Consider there may be truth in what they are saying, or at least it may be true to them. Instead of being irritated, be kind, humble, meek, compassionate…(Col. above)
“Some people are willing to put their life on the line and injure another person physically or emotionally to protect their ego and restore their injured self-esteem. Inflated egos are most vulnerable to the slightest pokes and scratches, which is a common infliction of defensive and confrontational people” Nadia Pershun, PhD
Let’s go to Dr. Barbara DeAngelis (marriage counselor) for some help on being too irritable with our partners.
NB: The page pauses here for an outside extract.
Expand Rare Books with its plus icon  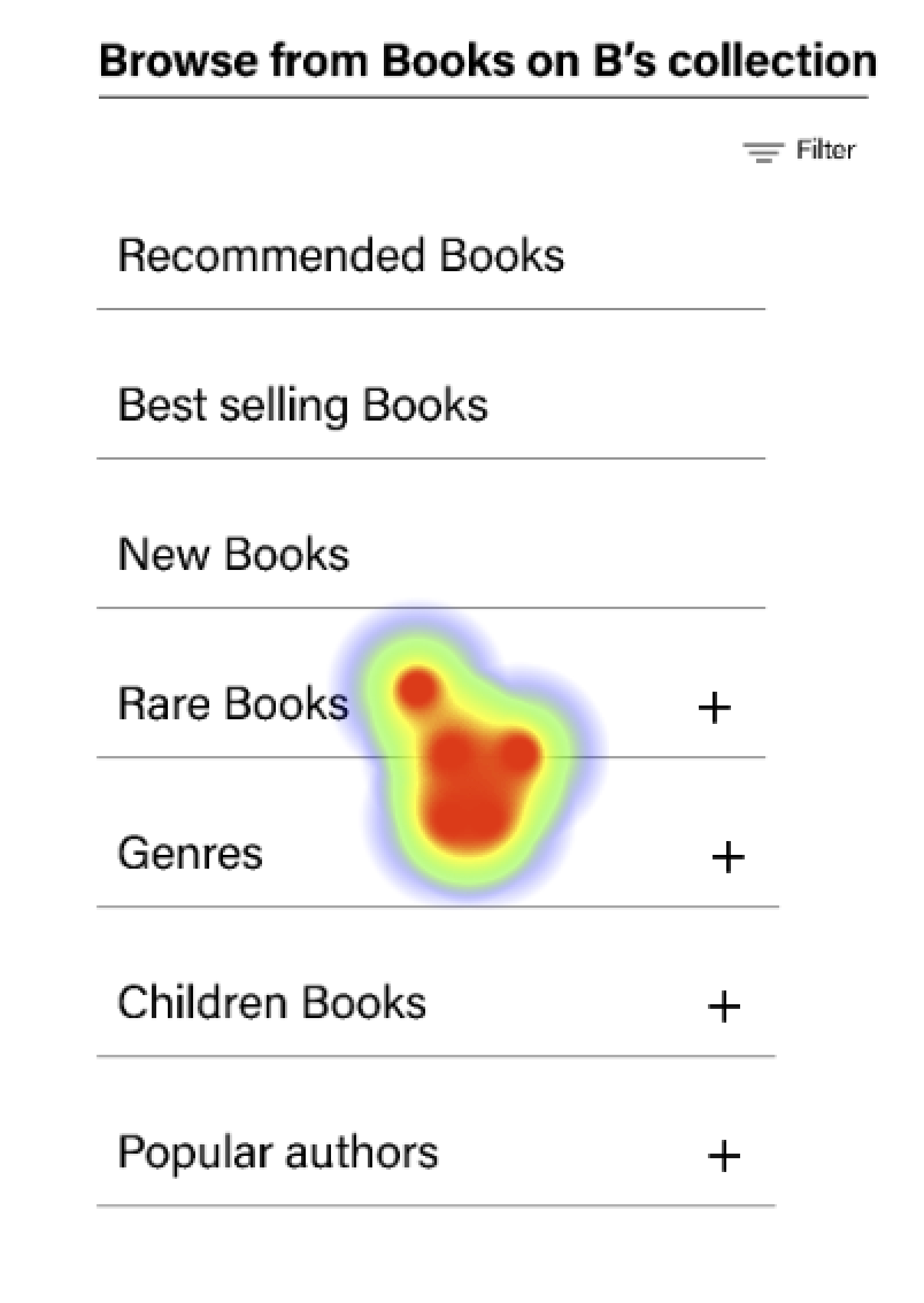(714, 708)
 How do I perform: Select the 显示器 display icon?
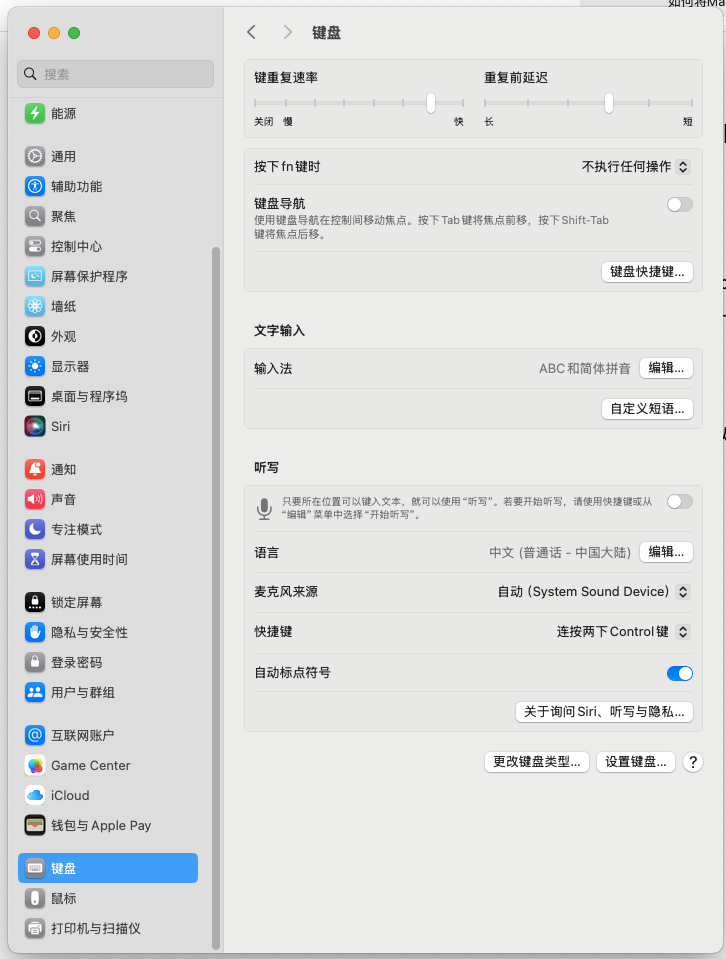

She says:
Marriage is ultimately the commitment to loving your partner and doing everything you can to make the relationship work.
If one partner refuses to face or discuss problems, and will not agree to any outside help in solving conflicts, they break the commitment in your relationship as much as if they had an affair. (Let that soak in a moment.) Yes, if you refuse to work through conflicts then you are damaging the intimacy as much as an affair does.
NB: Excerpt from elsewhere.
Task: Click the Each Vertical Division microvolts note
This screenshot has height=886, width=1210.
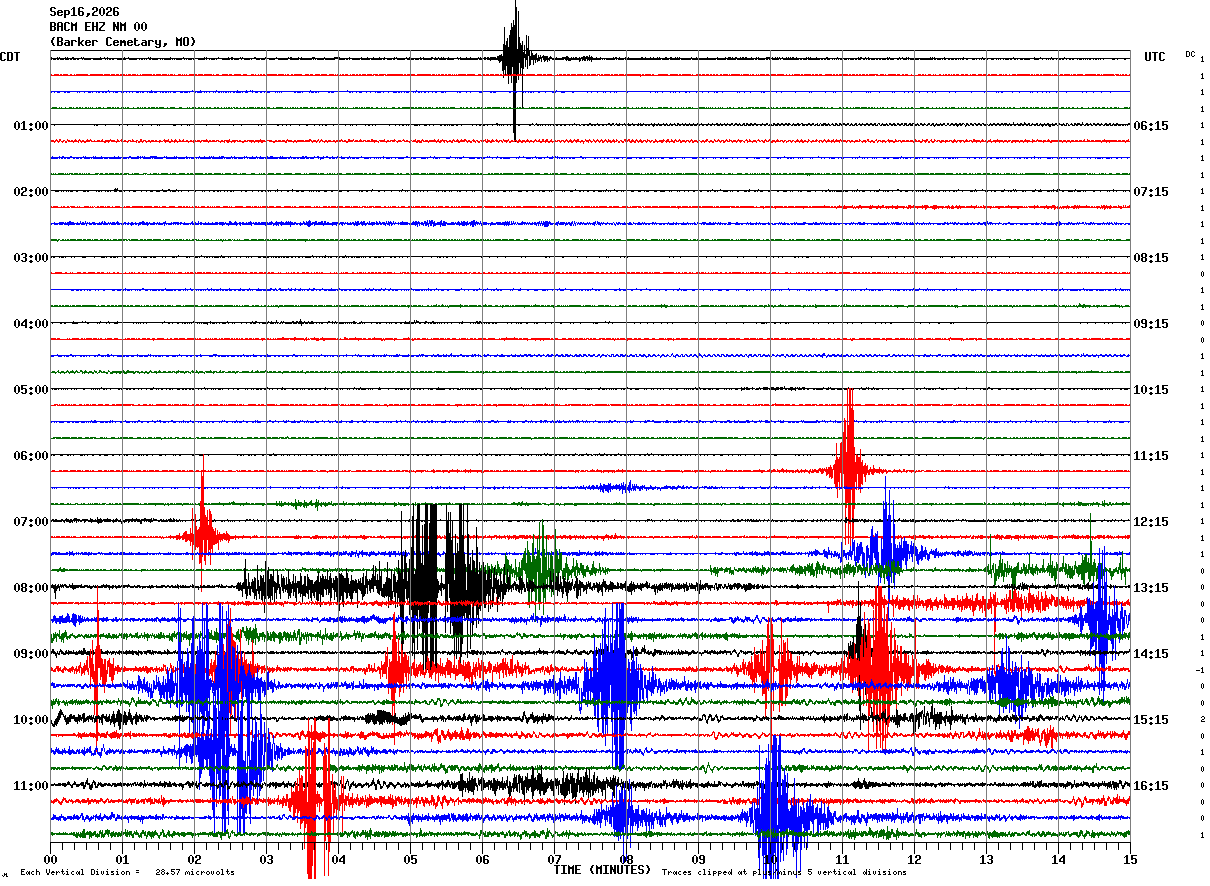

Perhaps they are scared; abused in childhood or previous relationship; they may have a wonderful, loving heart somewhere inside though. The fact remains that , unless he/she is willing to be an active participant in your partnership, there is no partnership. And you can’t make a relationship work alone.
I believe there are five commitments every relationship needs to survive and grow. These are commitments both partners should make:
- I am committed to learning everything I can about being a better person and a better mate, and I will do whatever it takes to make the relationship work.
- I am committed to being emotionally open to and with my partner by sharing my feelings.
- I am committed to being emotionally generous with my partner, not emotionally stingy, and will express my love and affection.
- I am committed to being honest with my partner and myself.
- I am committed to learning how to love my partner as much as he or she truly deserves to be loved. (And not be irritable and hurtful when they need me.)
Frankly, I don’t know how any relationship can be truly healthy without these commitments. Take Commitment #1, for instance, the one you and your partner are struggling with right now. If a partner isn’t committed to doing whatever it takes to make the relationship work, what’s the point of being in a relationship at all? Being committed to merely living in the same house with you and calling you a wife does not qualify as being a good husband. A good husband, or wife, fights for the marriage, and will try everything before giving up.
If you see issues as frustrations, and react angrily or with irritation, you may bleed your relationship to death. If your dog is hit by a car you will rush him to help to stop the bleeding. If your partner has a problem, rush to see what the issue is and strive to fix it.
More than anything, ask yourself…will my partner really want to be with me and feel loved if I act irritable every time they need me?